### TO DO
Go line by line through the listing below and copy those that hold "agent".

### AVAILABLE DATA
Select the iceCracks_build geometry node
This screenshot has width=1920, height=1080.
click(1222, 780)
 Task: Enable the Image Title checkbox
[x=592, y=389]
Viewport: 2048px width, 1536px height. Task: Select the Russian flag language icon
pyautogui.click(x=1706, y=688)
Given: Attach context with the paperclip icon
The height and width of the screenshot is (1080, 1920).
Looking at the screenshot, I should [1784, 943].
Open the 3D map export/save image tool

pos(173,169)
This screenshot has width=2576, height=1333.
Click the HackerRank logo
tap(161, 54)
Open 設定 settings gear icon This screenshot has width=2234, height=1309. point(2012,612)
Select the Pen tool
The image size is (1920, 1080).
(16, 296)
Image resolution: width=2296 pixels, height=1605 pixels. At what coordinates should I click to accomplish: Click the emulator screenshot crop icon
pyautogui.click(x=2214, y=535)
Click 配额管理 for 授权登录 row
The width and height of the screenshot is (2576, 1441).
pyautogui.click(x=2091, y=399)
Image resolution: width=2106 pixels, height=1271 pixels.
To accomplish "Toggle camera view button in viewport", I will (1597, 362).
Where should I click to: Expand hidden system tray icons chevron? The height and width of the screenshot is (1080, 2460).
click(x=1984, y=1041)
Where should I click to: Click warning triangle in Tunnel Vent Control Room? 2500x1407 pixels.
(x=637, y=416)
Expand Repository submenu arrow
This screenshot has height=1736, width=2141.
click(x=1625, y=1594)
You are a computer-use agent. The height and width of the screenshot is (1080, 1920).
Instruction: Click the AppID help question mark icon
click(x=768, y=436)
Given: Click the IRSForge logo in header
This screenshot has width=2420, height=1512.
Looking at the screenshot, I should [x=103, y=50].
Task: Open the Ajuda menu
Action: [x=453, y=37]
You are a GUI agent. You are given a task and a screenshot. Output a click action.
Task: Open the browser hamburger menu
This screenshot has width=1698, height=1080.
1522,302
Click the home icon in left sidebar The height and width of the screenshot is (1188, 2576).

### SOLUTION FOR THIS EXERCISE
You are a computer-use agent. The height and width of the screenshot is (1080, 1920).
You are a GUI agent. You are given a task and a screenshot. Output a click action.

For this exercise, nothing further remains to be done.